* **Exercise 1**: According to the p9auth message, how long do unused capabilities last before they are cleared?

— START Text block —

From: Greg KH on
On Tue, Apr 20, 2010 at 08:29:08PM -0500, Serge E. Hallyn wrote:
> This is a driver that adds Plan 9 style capability device
> implementation. See Documentation/p9auth.txt for a description
> of how to use this.

Hm, you didn't originally write this driver, so it would be good to get
some original authorship information in here to keep everything correct,
right?

> Documentation/p9auth.txt | 47 ++++
> drivers/char/Kconfig | 2 +
> drivers/char/Makefile | 2 +
> drivers/char/p9auth/Kconfig | 9 +
> drivers/char/p9auth/Makefile | 1 +
> drivers/char/p9auth/p9auth.c | 517 ++++++++++++++++++++++++++++++++++++++++++

Is this code really ready for drivers/char/? What has changed in it
that makes it ok to move out of the staging tree?

And who is going to maintain it? You? Or someone else?

> 6 files changed, 578 insertions(+), 0 deletions(-)
> create mode 100644 Documentation/p9auth.txt
> create mode 100644 drivers/char/p9auth/Kconfig
> create mode 100644 drivers/char/p9auth/Makefile
> create mode 100644 drivers/char/p9auth/p9auth.c
>
> diff --git a/Documentation/p9auth.txt b/Documentation/p9auth.txt
> new file mode 100644
> index 0000000..14a69d8
> --- /dev/null
> +++ b/Documentation/p9auth.txt
> @@ -0,0 +1,47 @@
> +The p9auth device driver implements a plan-9 factotum-like
> +capability API. Tasks which are privileged (authorized by
> +possession of the CAP_GRANT_ID privilege (POSIX capability))
> +can write new capabilities to /dev/caphash. The kernel then
> +stores these until a task uses them by writing to the
> +/dev/capuse device. Each capability represents the ability
> +for a task running as userid X to switch to userid Y and
> +some set of groups. Each capability may be used only once,
> +and unused capabilities are cleared after two minutes.

— END Text block —

* **Exercise 2**: Copy the rows that follow word for word, leaving out the pictures.

— START Information supplied —

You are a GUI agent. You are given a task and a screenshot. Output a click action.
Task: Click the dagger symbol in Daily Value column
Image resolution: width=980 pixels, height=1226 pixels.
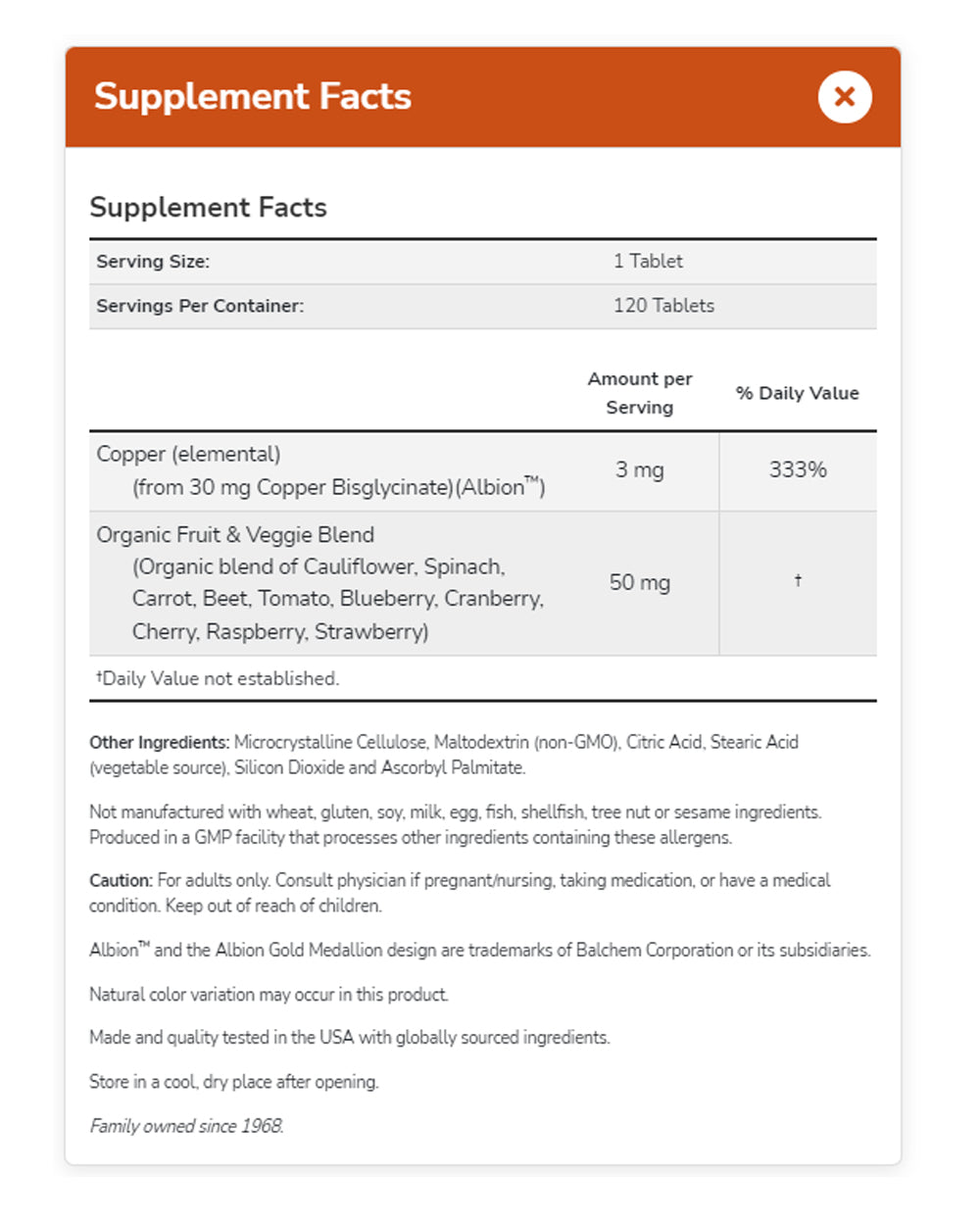pyautogui.click(x=798, y=581)
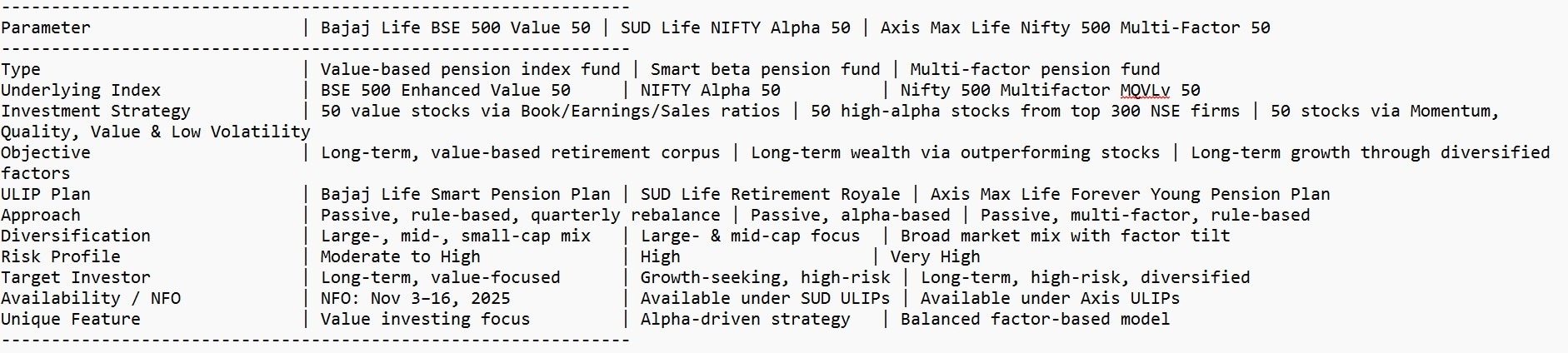Click the 'Investment Strategy' row label

click(96, 111)
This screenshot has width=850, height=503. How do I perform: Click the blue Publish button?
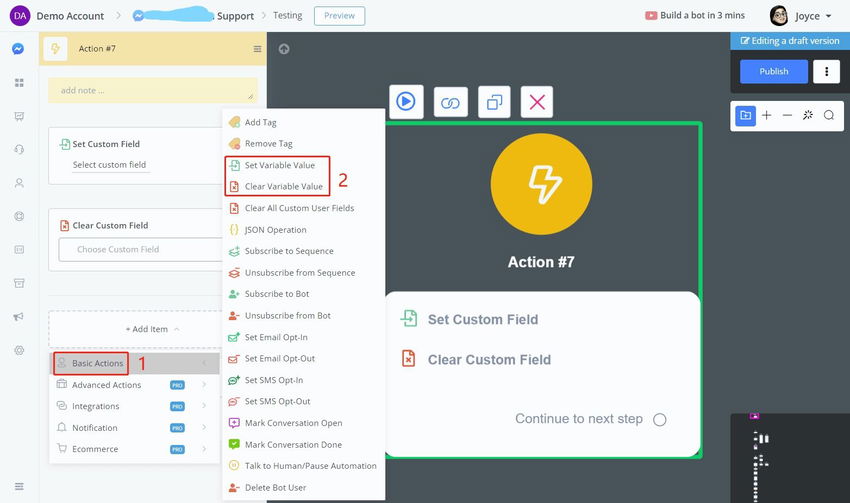774,72
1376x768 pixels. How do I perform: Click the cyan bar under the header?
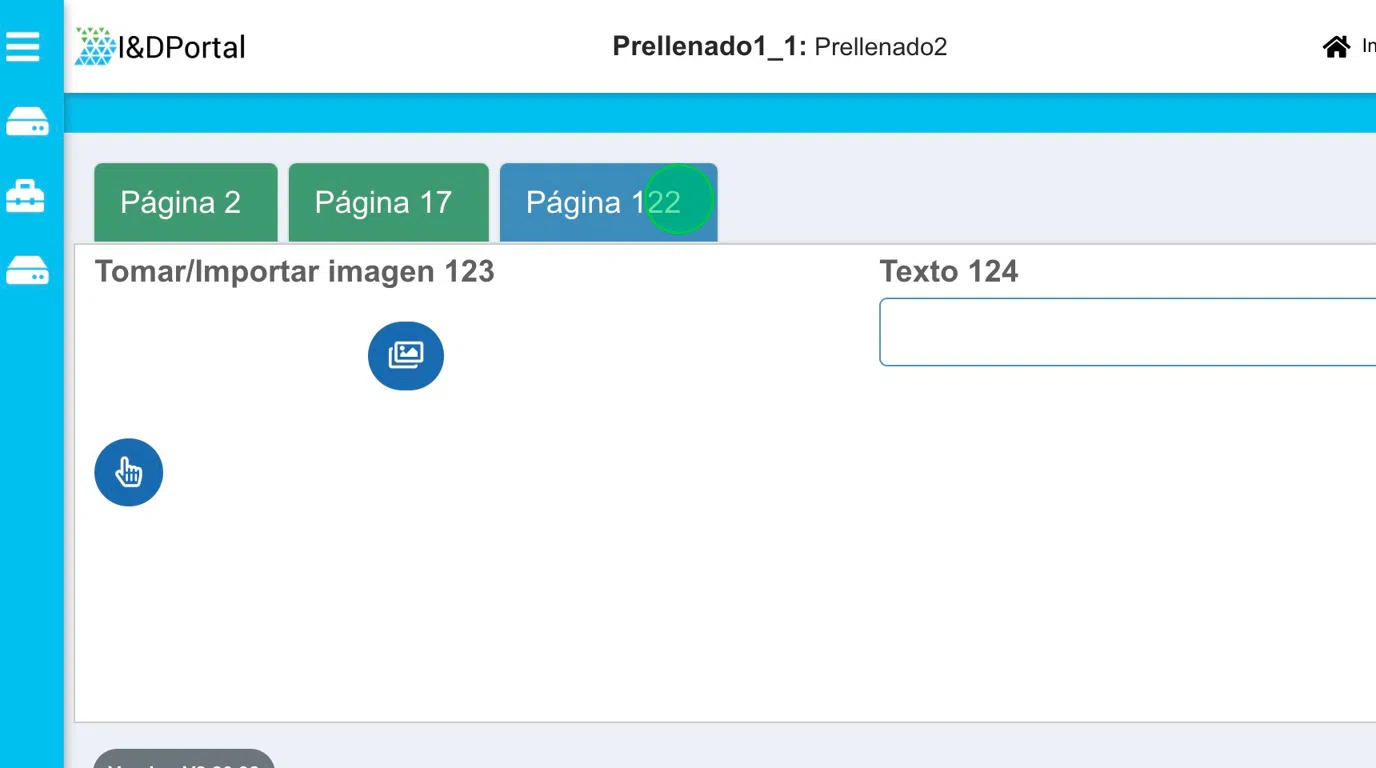click(720, 113)
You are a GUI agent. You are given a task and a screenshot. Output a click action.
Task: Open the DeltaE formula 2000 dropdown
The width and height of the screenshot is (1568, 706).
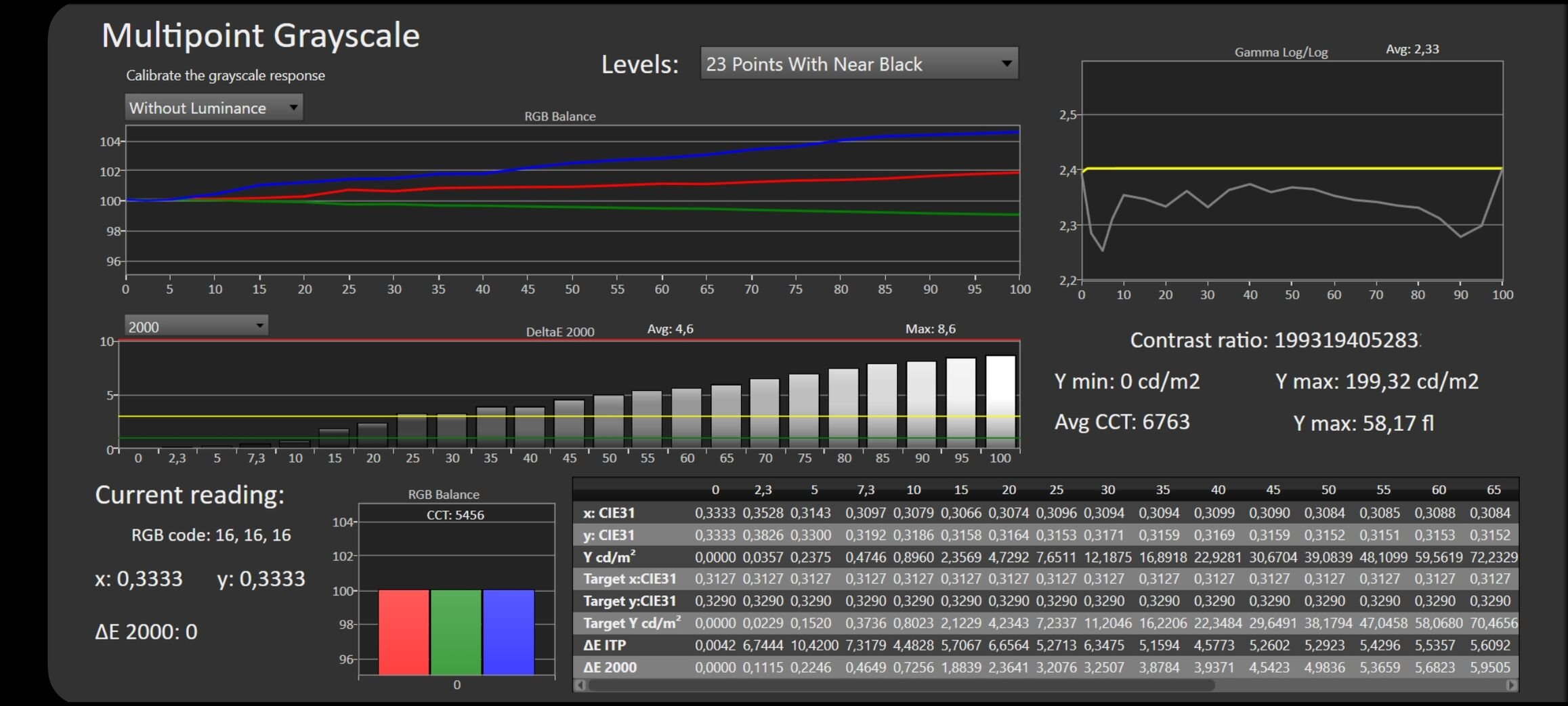point(196,327)
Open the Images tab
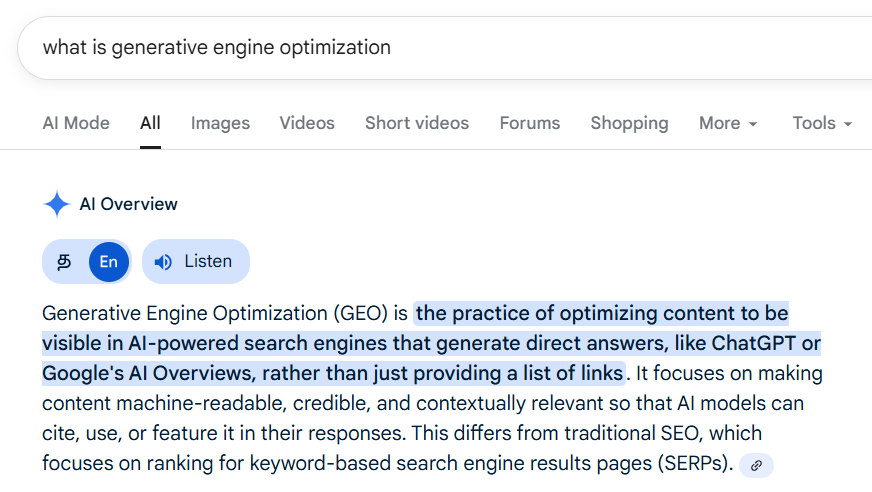Screen dimensions: 872x492 [x=220, y=123]
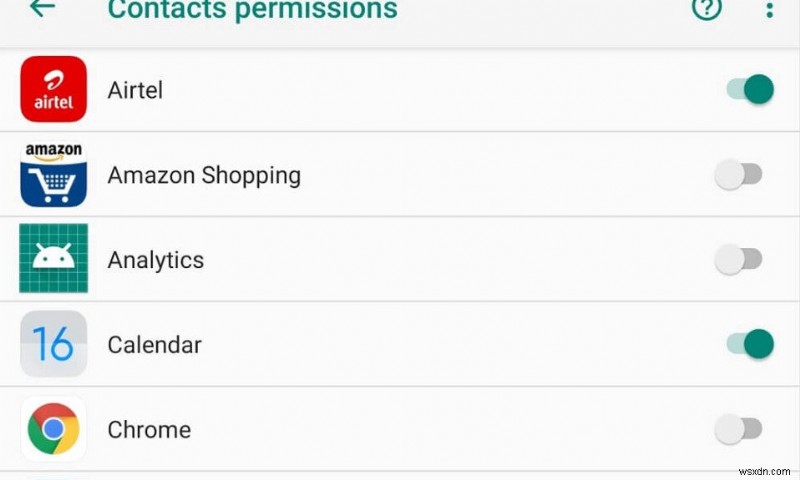Open the help question mark icon
The image size is (800, 480).
tap(707, 10)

— END Information supplied —

* **Complete response 1**: Two minutes.

* **Complete response 2**:
You are a GUI agent. You are given a task and a screenshot. Output a click action.
Task: Click the dagger symbol in Daily Value column
Image resolution: width=980 pixels, height=1226 pixels.
pyautogui.click(x=798, y=581)
Click the 'Investment Strategy' row label

click(96, 111)
This screenshot has width=850, height=503. How do I perform: Click the blue Publish button?
774,72
1376x768 pixels. How do I perform: Click the cyan bar under the header?
click(720, 113)
You are a GUI agent. You are given a task and a screenshot. Output a click action.
Task: Open the DeltaE formula 2000 dropdown
The width and height of the screenshot is (1568, 706).
point(196,327)
Open the Images tab
Screen dimensions: 872x492 [x=220, y=123]
Open the help question mark icon
The image size is (800, 480).
tap(707, 10)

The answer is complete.